§ What is required:
Every line below that contains the word "computer" must be copied.

[Material for this task — start]

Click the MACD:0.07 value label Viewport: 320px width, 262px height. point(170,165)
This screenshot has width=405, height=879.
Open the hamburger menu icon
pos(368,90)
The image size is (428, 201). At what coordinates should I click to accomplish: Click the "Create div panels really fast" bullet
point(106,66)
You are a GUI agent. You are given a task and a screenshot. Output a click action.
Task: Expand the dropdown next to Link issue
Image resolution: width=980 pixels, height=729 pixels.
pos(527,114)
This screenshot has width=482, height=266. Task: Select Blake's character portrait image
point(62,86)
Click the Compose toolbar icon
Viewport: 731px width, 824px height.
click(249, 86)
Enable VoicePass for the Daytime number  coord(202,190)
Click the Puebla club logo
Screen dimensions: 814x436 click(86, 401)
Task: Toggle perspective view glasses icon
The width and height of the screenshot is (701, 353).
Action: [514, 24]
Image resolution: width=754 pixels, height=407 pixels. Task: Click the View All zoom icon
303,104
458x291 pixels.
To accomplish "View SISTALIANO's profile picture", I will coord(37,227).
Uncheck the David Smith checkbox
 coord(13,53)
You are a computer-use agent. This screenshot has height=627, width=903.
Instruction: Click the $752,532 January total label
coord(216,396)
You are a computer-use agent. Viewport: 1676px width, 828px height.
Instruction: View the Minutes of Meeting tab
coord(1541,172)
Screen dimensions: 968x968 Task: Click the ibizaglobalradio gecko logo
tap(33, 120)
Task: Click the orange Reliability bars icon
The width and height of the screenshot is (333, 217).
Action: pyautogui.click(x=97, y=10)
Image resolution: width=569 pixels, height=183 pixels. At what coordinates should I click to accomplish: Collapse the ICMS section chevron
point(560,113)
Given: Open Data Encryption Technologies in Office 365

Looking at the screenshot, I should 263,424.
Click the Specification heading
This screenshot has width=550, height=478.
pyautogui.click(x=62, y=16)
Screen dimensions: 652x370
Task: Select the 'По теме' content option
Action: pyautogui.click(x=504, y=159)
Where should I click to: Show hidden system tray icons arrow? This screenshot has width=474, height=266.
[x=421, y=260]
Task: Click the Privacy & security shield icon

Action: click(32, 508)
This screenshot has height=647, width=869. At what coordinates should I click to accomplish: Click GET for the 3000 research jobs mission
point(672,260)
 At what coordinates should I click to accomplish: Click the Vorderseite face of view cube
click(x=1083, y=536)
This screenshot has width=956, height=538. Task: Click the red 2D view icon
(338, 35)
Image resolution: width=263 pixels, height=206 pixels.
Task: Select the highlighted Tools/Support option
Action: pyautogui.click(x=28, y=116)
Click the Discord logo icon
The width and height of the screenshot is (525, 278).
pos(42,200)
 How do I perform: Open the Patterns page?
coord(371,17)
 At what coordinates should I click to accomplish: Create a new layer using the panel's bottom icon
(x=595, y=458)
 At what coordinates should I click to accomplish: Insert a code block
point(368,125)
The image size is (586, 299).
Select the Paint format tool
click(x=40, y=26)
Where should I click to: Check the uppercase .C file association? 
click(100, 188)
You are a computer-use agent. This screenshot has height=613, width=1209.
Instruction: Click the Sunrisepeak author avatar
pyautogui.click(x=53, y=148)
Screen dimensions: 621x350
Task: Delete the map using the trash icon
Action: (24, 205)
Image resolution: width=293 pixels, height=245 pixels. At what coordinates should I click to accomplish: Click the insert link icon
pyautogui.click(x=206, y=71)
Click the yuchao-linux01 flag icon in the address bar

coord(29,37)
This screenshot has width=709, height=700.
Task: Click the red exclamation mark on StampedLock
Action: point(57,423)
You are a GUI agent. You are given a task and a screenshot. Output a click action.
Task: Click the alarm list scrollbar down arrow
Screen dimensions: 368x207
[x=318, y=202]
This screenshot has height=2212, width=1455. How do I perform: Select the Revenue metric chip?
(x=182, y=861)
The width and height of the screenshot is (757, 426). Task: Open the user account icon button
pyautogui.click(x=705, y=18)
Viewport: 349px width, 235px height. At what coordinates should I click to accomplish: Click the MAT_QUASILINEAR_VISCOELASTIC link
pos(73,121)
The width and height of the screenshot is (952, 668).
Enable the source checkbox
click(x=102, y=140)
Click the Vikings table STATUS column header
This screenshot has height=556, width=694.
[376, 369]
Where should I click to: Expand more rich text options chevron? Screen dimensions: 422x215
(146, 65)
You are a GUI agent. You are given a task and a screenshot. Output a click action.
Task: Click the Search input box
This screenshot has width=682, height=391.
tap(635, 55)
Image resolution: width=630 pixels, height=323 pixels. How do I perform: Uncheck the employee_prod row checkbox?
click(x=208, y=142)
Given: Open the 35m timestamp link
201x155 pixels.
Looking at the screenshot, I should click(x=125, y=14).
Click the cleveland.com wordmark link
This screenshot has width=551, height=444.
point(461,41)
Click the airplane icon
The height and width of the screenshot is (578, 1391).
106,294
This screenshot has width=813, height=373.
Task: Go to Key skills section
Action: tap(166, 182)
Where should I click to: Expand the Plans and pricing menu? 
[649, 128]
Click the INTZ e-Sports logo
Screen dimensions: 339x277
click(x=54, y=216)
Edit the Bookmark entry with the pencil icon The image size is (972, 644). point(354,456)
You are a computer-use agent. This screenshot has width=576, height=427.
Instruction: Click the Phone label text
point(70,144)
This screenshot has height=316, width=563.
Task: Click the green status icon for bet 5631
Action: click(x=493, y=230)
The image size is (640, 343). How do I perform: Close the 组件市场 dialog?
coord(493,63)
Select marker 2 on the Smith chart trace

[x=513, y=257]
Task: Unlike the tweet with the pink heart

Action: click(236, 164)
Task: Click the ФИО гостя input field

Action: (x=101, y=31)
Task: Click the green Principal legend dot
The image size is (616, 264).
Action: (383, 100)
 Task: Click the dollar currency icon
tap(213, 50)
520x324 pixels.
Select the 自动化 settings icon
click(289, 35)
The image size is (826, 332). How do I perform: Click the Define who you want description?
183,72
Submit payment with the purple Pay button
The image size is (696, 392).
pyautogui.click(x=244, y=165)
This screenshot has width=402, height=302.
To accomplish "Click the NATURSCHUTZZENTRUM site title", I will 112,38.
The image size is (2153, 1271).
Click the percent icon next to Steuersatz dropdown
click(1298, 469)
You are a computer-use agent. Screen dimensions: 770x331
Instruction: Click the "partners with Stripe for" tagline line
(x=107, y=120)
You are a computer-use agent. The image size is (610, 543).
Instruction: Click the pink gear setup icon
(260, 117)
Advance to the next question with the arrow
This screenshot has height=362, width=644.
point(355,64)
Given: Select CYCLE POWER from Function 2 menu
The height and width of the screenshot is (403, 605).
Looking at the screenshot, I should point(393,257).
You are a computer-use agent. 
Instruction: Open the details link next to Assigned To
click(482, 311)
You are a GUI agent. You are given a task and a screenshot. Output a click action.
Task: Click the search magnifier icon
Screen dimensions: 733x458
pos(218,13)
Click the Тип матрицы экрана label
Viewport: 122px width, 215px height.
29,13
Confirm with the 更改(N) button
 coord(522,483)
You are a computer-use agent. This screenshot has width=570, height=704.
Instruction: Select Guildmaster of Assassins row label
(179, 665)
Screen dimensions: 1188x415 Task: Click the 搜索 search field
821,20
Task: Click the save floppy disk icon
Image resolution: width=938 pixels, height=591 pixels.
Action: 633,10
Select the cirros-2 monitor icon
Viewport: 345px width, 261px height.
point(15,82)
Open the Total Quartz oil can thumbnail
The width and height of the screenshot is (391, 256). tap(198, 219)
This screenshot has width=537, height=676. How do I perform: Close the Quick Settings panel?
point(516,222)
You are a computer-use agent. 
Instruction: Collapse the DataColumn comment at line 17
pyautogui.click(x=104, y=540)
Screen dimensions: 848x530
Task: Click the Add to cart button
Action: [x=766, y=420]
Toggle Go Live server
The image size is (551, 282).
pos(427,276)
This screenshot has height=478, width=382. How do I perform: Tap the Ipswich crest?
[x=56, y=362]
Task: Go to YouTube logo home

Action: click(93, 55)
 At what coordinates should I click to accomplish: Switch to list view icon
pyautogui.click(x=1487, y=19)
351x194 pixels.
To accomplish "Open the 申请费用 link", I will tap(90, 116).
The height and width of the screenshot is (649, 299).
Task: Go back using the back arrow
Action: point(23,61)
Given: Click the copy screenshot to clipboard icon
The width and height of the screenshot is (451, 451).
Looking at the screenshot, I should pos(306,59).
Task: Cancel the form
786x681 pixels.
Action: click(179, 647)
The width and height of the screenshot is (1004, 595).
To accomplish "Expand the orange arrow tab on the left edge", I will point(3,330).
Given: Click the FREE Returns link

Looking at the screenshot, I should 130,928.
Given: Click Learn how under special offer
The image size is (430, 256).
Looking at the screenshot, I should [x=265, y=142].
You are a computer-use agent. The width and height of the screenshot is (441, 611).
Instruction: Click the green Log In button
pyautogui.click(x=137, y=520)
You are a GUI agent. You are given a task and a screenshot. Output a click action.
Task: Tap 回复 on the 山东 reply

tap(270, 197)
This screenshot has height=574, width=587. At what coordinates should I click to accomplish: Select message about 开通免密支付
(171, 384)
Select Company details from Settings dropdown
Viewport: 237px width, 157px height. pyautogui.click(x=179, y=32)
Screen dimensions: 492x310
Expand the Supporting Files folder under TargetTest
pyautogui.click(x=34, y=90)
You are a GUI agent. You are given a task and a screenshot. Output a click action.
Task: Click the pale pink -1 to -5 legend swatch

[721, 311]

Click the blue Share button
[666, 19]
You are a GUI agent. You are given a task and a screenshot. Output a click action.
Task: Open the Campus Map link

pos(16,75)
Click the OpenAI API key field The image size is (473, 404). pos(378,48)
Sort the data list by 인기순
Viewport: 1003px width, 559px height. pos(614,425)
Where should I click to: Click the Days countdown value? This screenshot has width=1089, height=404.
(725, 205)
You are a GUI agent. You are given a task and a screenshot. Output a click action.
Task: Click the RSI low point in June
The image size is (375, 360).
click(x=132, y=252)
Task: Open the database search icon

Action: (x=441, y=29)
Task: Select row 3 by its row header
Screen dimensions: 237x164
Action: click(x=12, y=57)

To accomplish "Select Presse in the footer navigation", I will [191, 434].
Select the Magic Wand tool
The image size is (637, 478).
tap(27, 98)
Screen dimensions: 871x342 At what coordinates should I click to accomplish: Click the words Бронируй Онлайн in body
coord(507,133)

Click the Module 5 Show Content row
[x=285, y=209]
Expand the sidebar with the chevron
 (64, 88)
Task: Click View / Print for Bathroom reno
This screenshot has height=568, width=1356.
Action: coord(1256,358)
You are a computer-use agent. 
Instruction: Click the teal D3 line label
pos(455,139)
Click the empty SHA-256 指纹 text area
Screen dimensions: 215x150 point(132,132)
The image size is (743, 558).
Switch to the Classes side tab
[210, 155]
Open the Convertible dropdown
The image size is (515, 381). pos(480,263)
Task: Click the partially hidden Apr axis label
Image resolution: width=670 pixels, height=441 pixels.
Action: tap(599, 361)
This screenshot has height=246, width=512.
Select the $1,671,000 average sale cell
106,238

[Material for this task — finish]

§ Solved problem:
You are a computer-use agent. This screenshot has height=627, width=903.
You are a computer-use agent. Viewport: 1676px width, 828px height.
You are a computer-use agent. This screenshot has height=613, width=1209.
You are a computer-use agent. This screenshot has width=576, height=427.
You are a computer-use agent. Screen dimensions: 770x331
You are a computer-use agent. The image size is (610, 543).
You are a computer-use agent. 
You are a computer-use agent. This screenshot has width=570, height=704.
You are a computer-use agent. 
You are a computer-use agent. The width and height of the screenshot is (441, 611).
You are a computer-use agent. 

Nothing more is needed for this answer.